Carole High Gross, PT, MS, DPT, PRPC earned her Doctorate of Physical Therapy from Arcadia University in 2015, her Master of Science in Physical Therapy in 1992 from Thomas Jefferson University, and her Pelvic Rehabilitation Practitioner Certification in 2021. Carole works with Herman & Wallace as a Lead Teaching Assistant as well as an instructor for her own course Eating Disorders and Pelvic Health Rehabilitation. Carole serves on the Pelvic Workgroup of the Ehlers-Danlos International Consortium and has a special interest in working with individuals living with eating disorders, and hypermobility throughout the pregnancy and postpartum journey. In addition, Carole enjoys working with all genders with pelvic, bowel, bladder, and abdominal issues. You can join Carole in her next scheduled Eating Disorders and Pelvic Rehabilitation on October 28-29 2023.

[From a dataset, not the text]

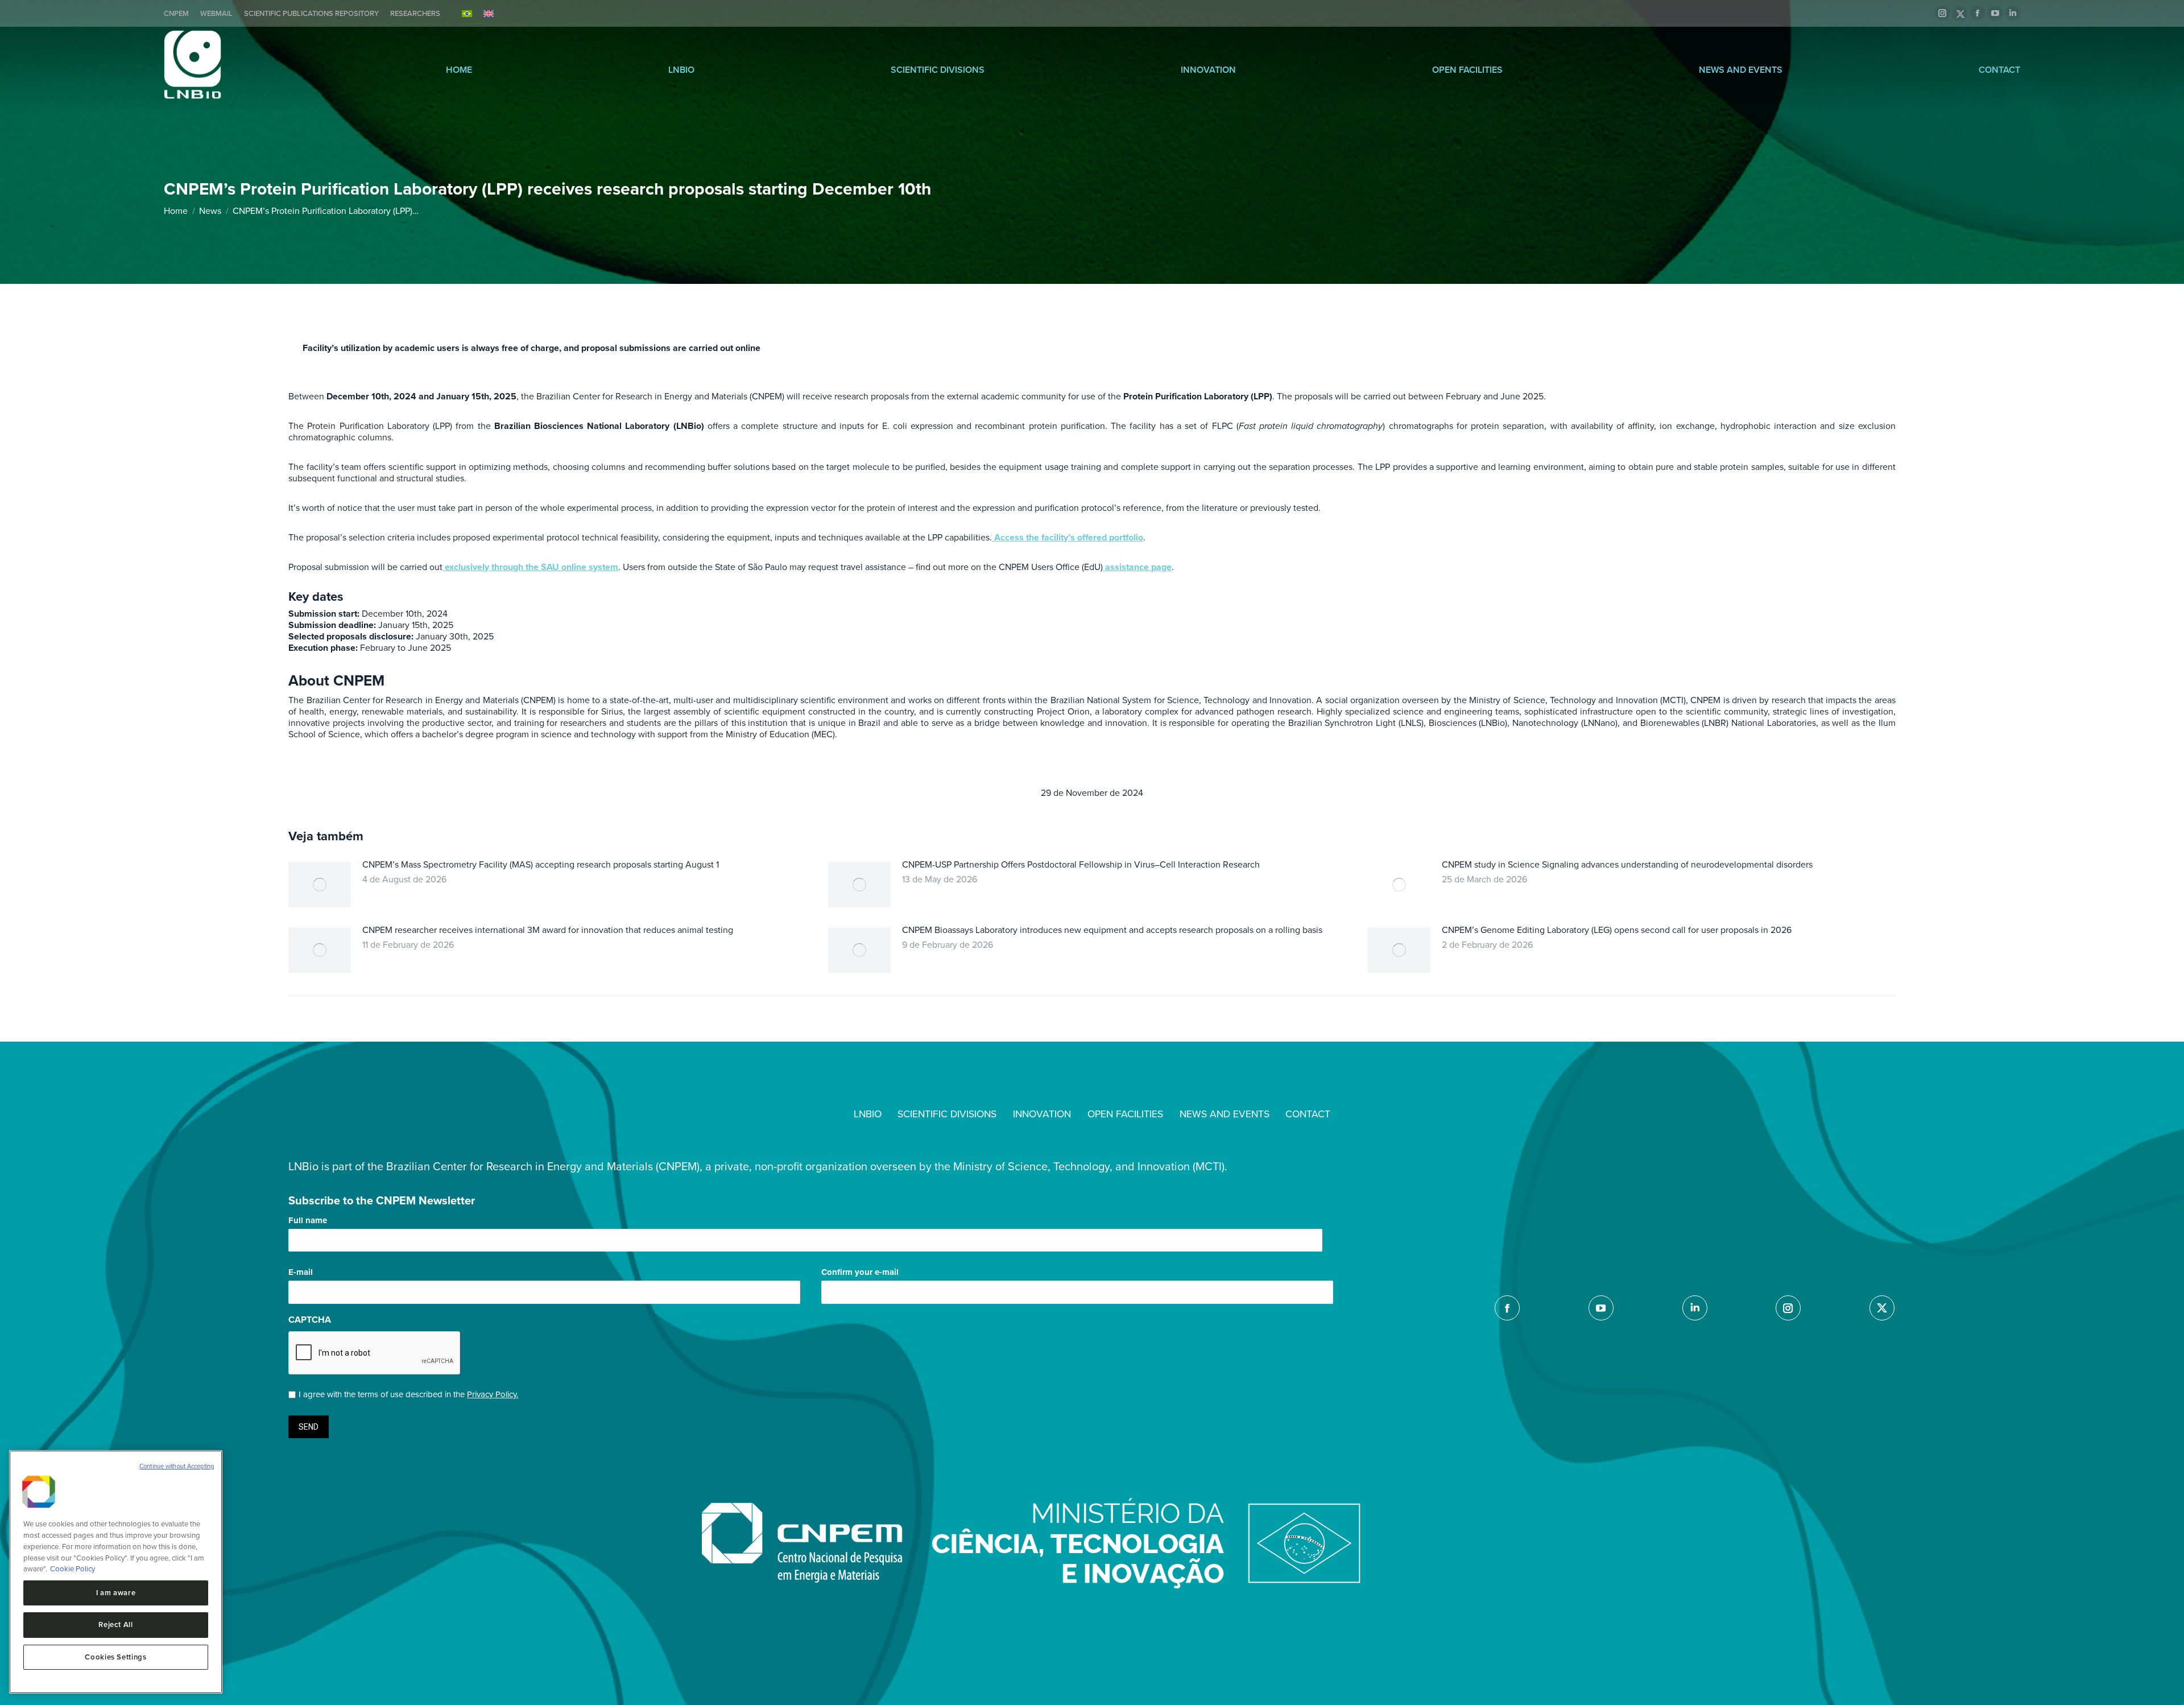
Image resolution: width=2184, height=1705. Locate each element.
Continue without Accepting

The effects of weight stigma on individuals with and without clinical eating disorders are profound and detrimental. Weight stigma refers to the negative assumptions, attitudes, and beliefs that are directed towards a person based on their body weight, shape, or size. People with higher weight often experience stigma from health professionals, educators, peers, employers, the media, family, and friends.

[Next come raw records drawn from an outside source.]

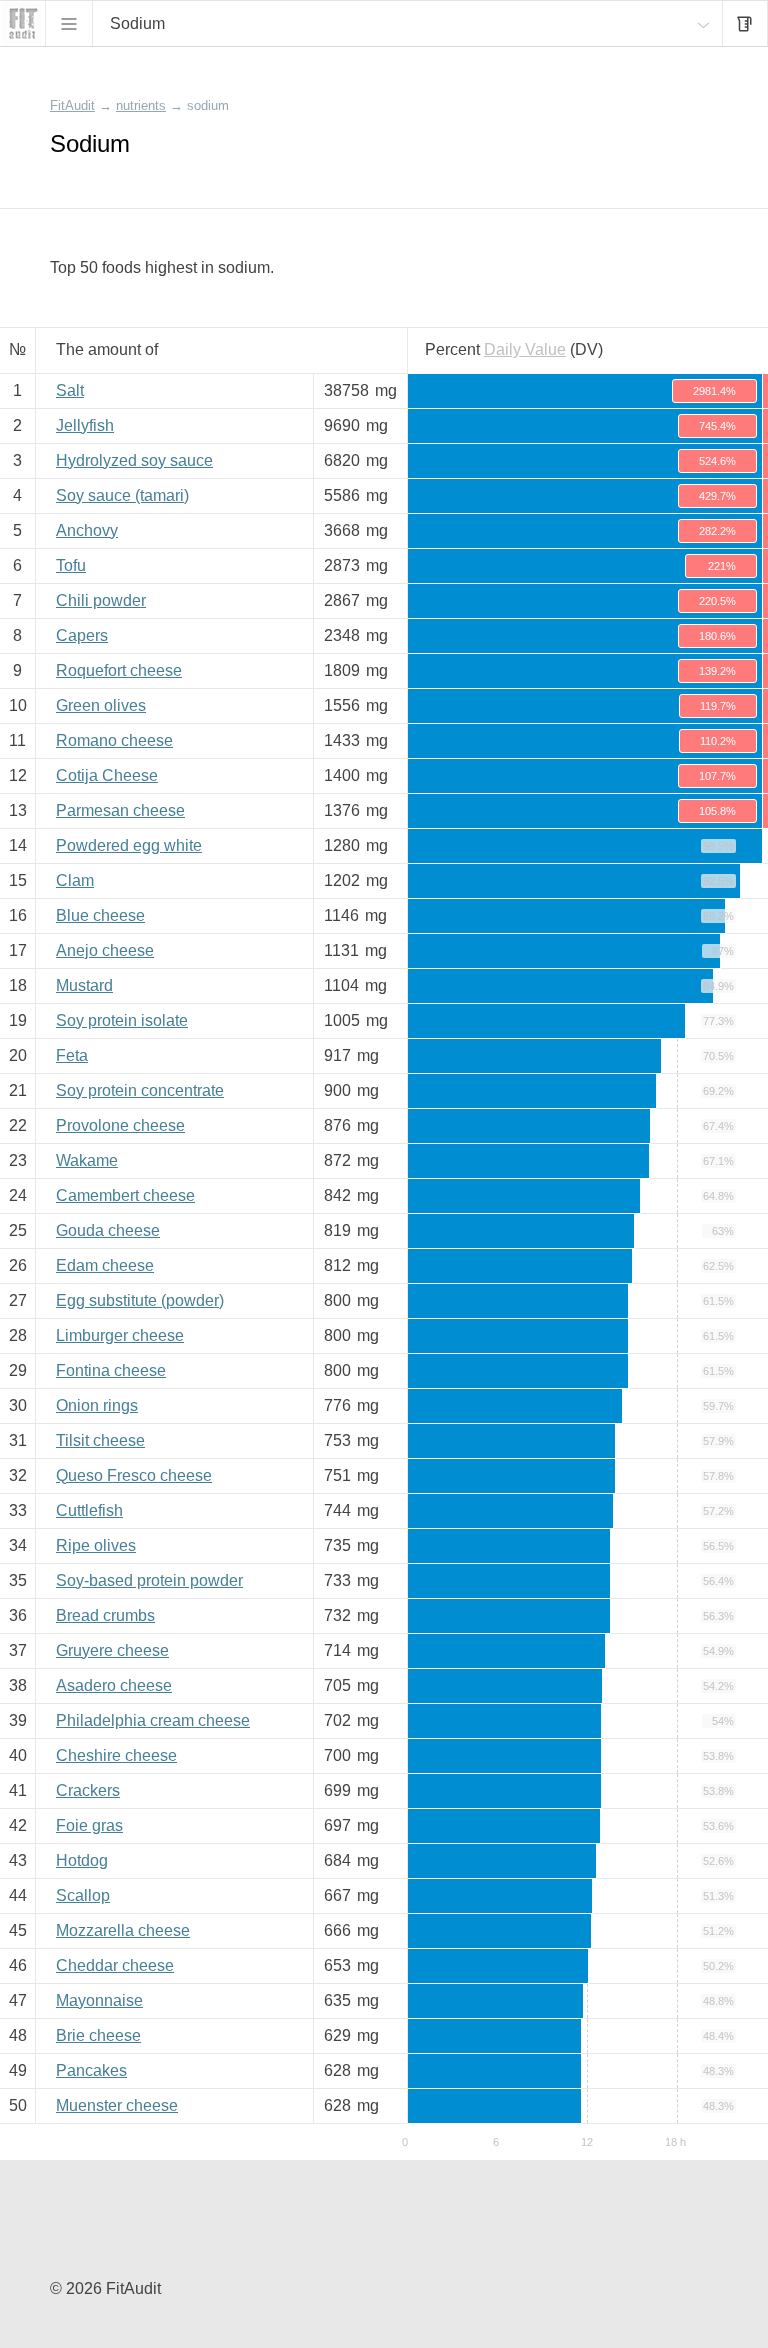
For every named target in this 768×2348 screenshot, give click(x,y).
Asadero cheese (114, 1685)
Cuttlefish (89, 1510)
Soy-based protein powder (149, 1580)
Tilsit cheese (100, 1440)
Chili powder (101, 600)
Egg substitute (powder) (140, 1300)
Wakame (87, 1160)
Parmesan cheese (120, 810)
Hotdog (82, 1860)
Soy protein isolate (122, 1020)
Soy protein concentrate (140, 1090)
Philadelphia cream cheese (153, 1720)
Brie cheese (98, 2035)
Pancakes (91, 2070)
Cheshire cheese (116, 1755)
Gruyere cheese (112, 1650)
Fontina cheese (111, 1370)
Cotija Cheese (107, 775)
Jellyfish (85, 425)
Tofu (71, 565)
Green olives (101, 705)
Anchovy (87, 530)
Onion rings (97, 1405)
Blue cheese (100, 915)
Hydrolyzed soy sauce (134, 460)
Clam (75, 880)
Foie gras (89, 1825)
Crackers (88, 1790)
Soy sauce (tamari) (122, 495)
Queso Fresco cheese (134, 1475)
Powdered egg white (129, 845)
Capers (82, 635)
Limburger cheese (120, 1335)
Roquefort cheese (119, 670)
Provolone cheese (120, 1125)
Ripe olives (96, 1545)
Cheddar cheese (115, 1965)
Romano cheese (114, 740)
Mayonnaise (99, 2000)
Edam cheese (105, 1265)
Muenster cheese (117, 2105)
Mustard (84, 985)
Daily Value (525, 349)
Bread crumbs (105, 1615)
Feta (72, 1055)
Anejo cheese (105, 950)
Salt (70, 390)
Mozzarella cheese (123, 1930)
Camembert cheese (125, 1195)
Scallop (83, 1895)
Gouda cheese (108, 1230)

Weight stigmatization may unintentionally occur with people who are seeking rehabilitation or medical services due to health professionals' implicit and explicit bias towards people with higher body weights. This negatively impacts the quality of healthcare and exacerbates the challenges of recovery for those struggling with eating disorders. In addition, the result of weight bias from health care providers impacts and reinforces increased internalization, negative body image, poor self-esteem, self-criticism, increased unhealthy eating behaviors, poorer health outcomes, and disruption of mental wellness. Fear of judgment or discrimination from a health care provider based on weight biases can lead to delayed or avoidance of health care, increased behaviors or symptoms, and increased risks of medical complications from eating disorders.
Join me on April 22 to begin this quest to learn more about signs, symptoms, and the journey that individuals with eating disorders endure. We will also explore ways that we as Pelvic Health Professionals can assist them on this journey in Eating Disorders and Pelvic Health Rehabilitation. This course will not have all the answers; rather will be a step forward for clinicians to expand their understanding and to seek out additional resources to learn more and provide evidence-based treatment for these individuals.

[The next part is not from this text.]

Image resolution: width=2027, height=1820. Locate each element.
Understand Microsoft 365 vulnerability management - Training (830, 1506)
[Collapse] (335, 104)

We, as pelvic health practitioners are NOT going to treat eating disorders… we are NOT going to diagnose eating disorders… but we CAN and SHOULD be asking questions… encouraging patients to seek additional support… and helping them find appropriately trained providers. We can ALSO provide support and speak with words that promote validation, wellness, and healing rather than words that are unintentionally triggering, harmful or nonvalidating. IN ADDITION, we can provide these individuals with manual skills, activities, and educational “tools'' to assist in GI distress, constipation, abdominal bloating, urinary dysfunction, pelvic pain, sexual dysfunction, POP issues, postural / body mechanics, abdominal canister coordination/function, tightness in trunk, hips, shoulders, rib cage, etc. These individuals would benefit from pelvic health professionals being an additional part (not the lead) of their treatment team.